Fineman: Inside the White House Christmas Party

President Barack Obama is struggling in the job-approval polls, and more and more voters are wondering whether his health-care reform bill is really "reform." But at least in one respect his crusade for change is very much alive here in the capital.

I am speaking, of course, of White House Christmas parties.

You can't judge a president by his parties. But Washington is nothing more or less than high school writ large: a city of socially awkward, judgmental nerds who interpret (overinterpret) the significance of whatever they see. Having been to four presidencies' worth of press parties, I am a pretty good example of the breed. So here goes:

The first thing to mention about the Obama's media party earlier this week: Jazz! Now, the Bushes (father and son) and Bill Clinton had nothing against jazz, so far as I know, but they didn't feature any at holiday parties. I seem to remember a lot of gigs by the Marine Band in dress reds in the foyer, with brass music stands and Christmas carols by Muzak.

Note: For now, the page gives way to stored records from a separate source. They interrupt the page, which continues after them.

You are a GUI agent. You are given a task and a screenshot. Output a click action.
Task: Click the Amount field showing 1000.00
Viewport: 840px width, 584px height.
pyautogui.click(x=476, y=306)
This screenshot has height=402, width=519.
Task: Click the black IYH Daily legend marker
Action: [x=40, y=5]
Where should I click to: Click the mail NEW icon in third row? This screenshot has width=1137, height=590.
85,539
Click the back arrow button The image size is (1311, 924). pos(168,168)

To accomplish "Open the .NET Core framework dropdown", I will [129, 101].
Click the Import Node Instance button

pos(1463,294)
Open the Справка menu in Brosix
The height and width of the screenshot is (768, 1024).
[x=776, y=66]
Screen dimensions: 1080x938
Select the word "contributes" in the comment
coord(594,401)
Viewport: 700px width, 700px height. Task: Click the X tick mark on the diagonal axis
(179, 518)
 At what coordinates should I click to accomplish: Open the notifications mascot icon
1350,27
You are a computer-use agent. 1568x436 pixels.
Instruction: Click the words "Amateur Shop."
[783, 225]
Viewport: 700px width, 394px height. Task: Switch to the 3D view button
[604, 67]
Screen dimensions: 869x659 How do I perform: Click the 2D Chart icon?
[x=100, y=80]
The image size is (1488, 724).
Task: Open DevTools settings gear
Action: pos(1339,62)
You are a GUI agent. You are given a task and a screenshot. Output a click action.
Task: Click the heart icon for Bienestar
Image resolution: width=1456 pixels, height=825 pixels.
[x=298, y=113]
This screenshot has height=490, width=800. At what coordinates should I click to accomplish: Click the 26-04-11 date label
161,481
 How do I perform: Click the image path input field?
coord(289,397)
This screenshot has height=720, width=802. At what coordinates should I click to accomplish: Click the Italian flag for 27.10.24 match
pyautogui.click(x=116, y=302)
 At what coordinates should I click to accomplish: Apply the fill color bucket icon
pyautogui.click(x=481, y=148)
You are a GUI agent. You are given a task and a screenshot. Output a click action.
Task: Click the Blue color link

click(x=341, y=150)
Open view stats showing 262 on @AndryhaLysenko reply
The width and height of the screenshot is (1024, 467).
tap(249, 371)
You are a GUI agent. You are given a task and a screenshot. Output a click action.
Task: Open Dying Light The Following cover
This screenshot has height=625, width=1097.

The Obamas are jazz buffs. So when guests walked into the East Room on Monday evening—a very crowded room, by the way—they entered what felt a little bit like a large and loud jazz club. It seemed to me the lights had been dimmed ever so slightly, and there was a jazz quintet at work on a raised stage at one end of the room. They were playing cool and mellow stuff, sophisticated but not raucous, and their music wove its way through the hubbub of the place. It felt more like New York or Chicago.

I noticed that the bass player in the group was a Caucasian female. I'm sorry to deal in stereotypes (but what the heck, that is also what we do in Washington), but I think jazz fans will confirm that there aren't many prominent Caucasian female bassists around. "Change you can believe in," Robert Gibbs, the White House press secretary, told me with a laugh.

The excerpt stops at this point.